Mülakatın kaldırılması beklenirken MEB Bakanı Yusuf Tekin'in "İstihdam ettiğim öğretmeni görmek zorundayım." ve "Kendisini ifade edip edemediğini bilmediğim bir kişiye çocuğunuzu emanet edemem." sözleri tartışmayı biraz daha alevlendirdi diyebiliriz.
Sayın MEB Bakanımız haksız mı? Açıkçası ben de bu ifadelere katılıyorum.
Çocuğunuzun sorunlu bir öğretmenden, öğretim elamanından eğitim almasını ister misiniz?
Mülakat sonucunda torpil yapıldığı dile getiriliyor. Bu konuyu dile getirenler haklı da olabilirler.

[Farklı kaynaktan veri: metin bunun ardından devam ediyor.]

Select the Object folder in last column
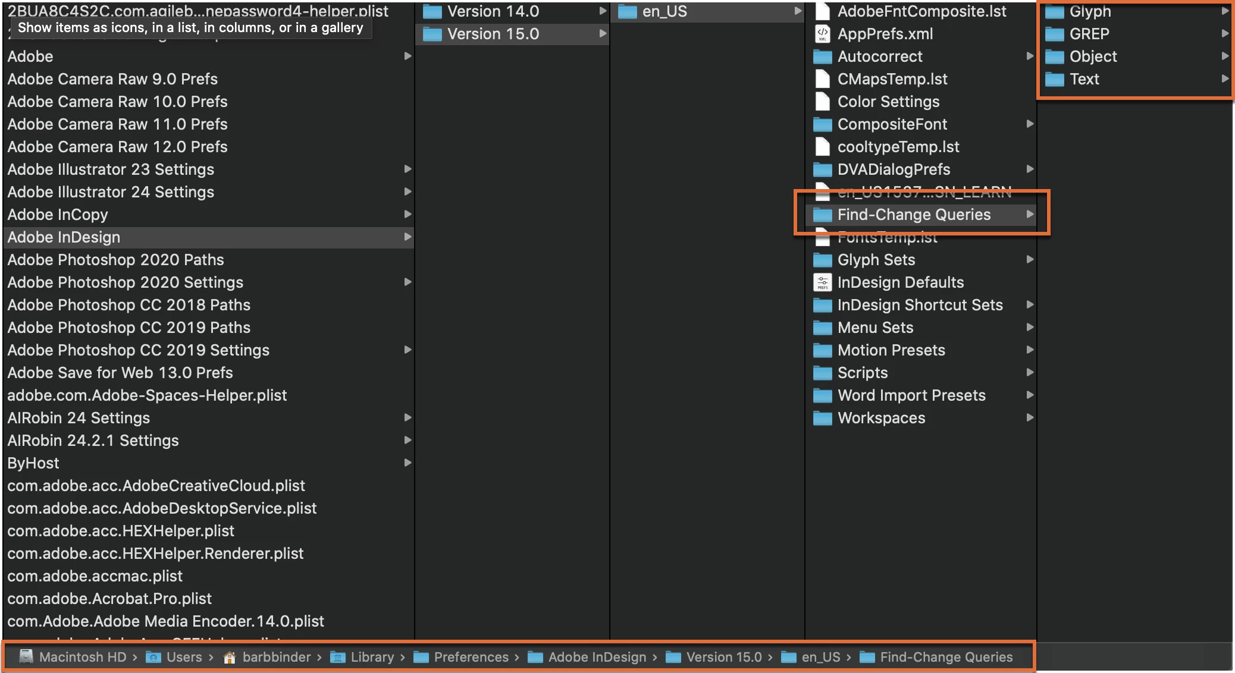point(1093,56)
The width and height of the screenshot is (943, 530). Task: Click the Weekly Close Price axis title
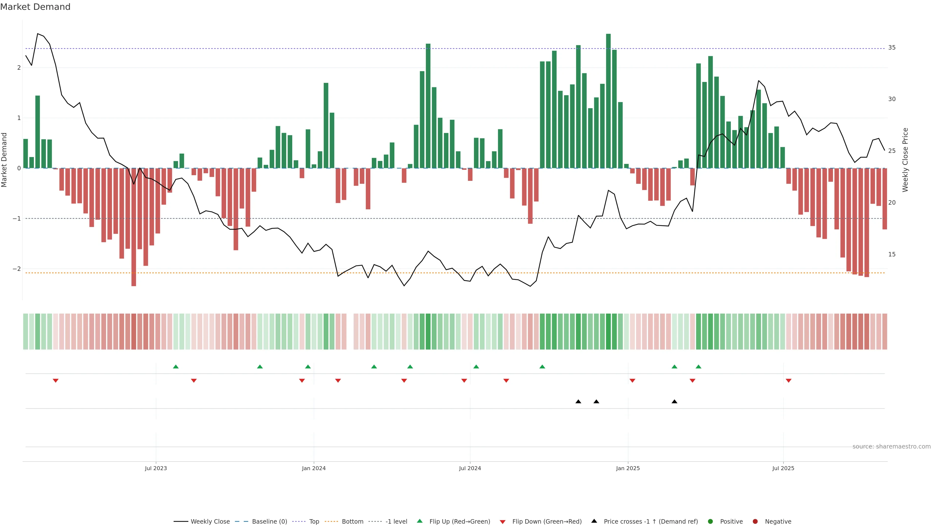point(905,160)
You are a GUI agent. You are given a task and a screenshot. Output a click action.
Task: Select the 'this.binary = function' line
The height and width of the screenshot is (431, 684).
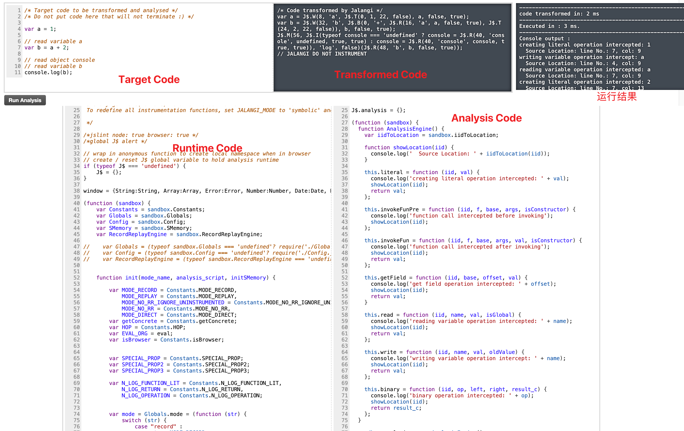point(455,389)
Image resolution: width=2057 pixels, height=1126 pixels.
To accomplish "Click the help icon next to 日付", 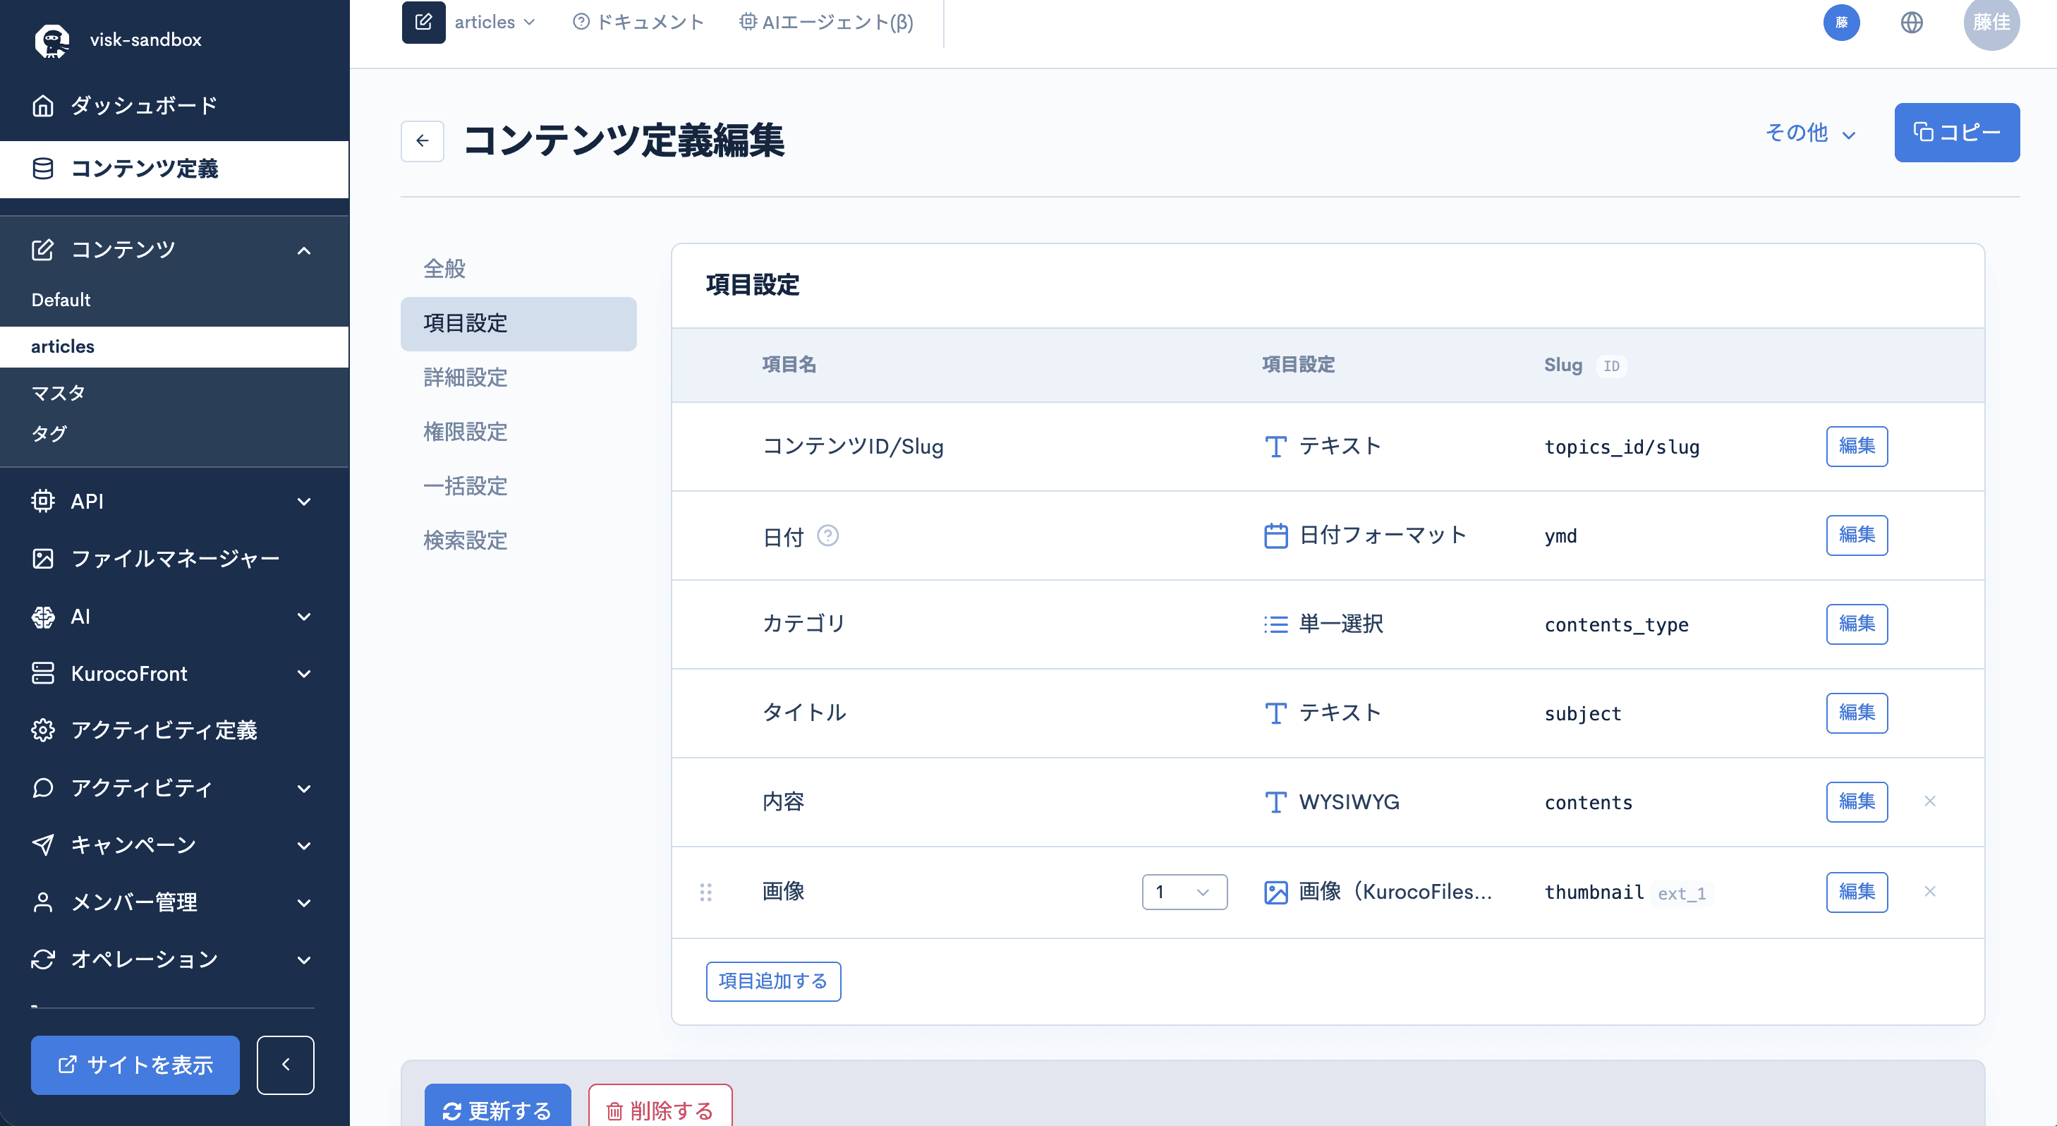I will (828, 535).
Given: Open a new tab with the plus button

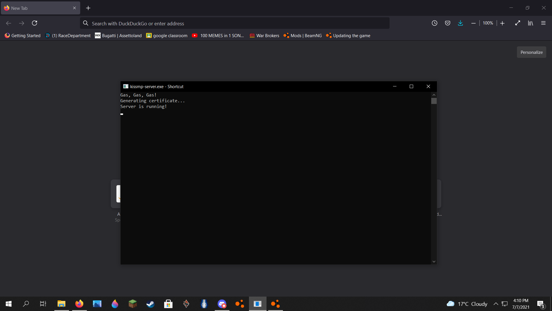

Referanslara göre ya da bazı grupların taleplerine göre atamalar yapıldığı tartışmaları da var.
Bu şekilde atama yapılmasına da itirazım var. Sınav ve mülakat adaletle yapılmalıdır. Bu sorunlu kısımlar mutlaka çözülmelidir. Her şey açık seçik, kayıtlı şekilde belirlenmelidir.
Konuya mülakattan girmişken ilave edelim. Bence daha da önemlisi psikolojik değerlendirmeler de yapılmalıdır.
Hatta konuyu daha da ileriye taşıyalım. Bütün kamu kurumlarına personel alımı yapılırken, güvenlik taraması yanında psikolojik taramalar da yapılmalıdır. Buna üniversiteler de dahil edilmelidir.
YÖK tarafından ya da üniversiteler tarafından koyulan kriterler tamamlandıktan sonra atamaya geçiliyor. Göreve başladıktan sonra da sorunlar ortaya çıkıyor.
657 sayılı Devlet Memurları Kanunu’nda, psikolojik sorunlar atanacak olan kişinin görevini yapmasına engel olacak durumda ise atama yapılmaz deniliyor. Bu ifade akıl sağlıyla ilgili bir durum.
Diğer bazı psikolojik sorunlar da görev yapılmasını engelleyebiliyor. Örneğin, şizofren tanısı konulan kişilerin görevini tam olarak yapması beklenemez.
Görevini yapmak istemeyenler ya da işin kolayına kaçanlar çok rahat psikolojik rapor alıyorlar ve bu raporların takibi yapılmıyor. Bir suiistimal mi var, rapor gerçek mi, takibi yapılmalıdır.
Bazı maddelere bağımlı olanları sağlıklı olarak düşünemeyiz. Taciz ve benzeri zafiyeti olanları da sistem dışına çıkarmalıyız. Buna benzer birçok psikolojik durumu etkileyen sebepler var.
Bu tür insanlar kamu kurumlarında mevcut mu derseniz, yetkililerin denetimleriyle ortaya konulabilir. Ben yok diyemem…
Sonradan görevini yapamayacak duruma gelenlere de önlemler alınmalıdır.
Devlet kurumlarımızın imajı ve görevlerini yapabilmesi “güven” demektir.
Özel hava yolu şirketleri personel alımlarında mutlaka psikolojik rapor istemektedir. Hatta mülakatta bu incelemeyi sürdürmektedir. Haklılar da…
Kurumsallaşmış birçok özel firma da psikolojik duruma dair rapor istemektedir. Ya da kendileri incelemektedir. Bu tür sorunları olanları ise hemen işten çıkarmaktadırlar.
Psikolojik sorunları olanları çalıştırmayacak mıyız? Elbette bunları da düşünmeliyiz. Her işi herkese vermek yerine, işe göre görevlendirmeler yapılmalıdır.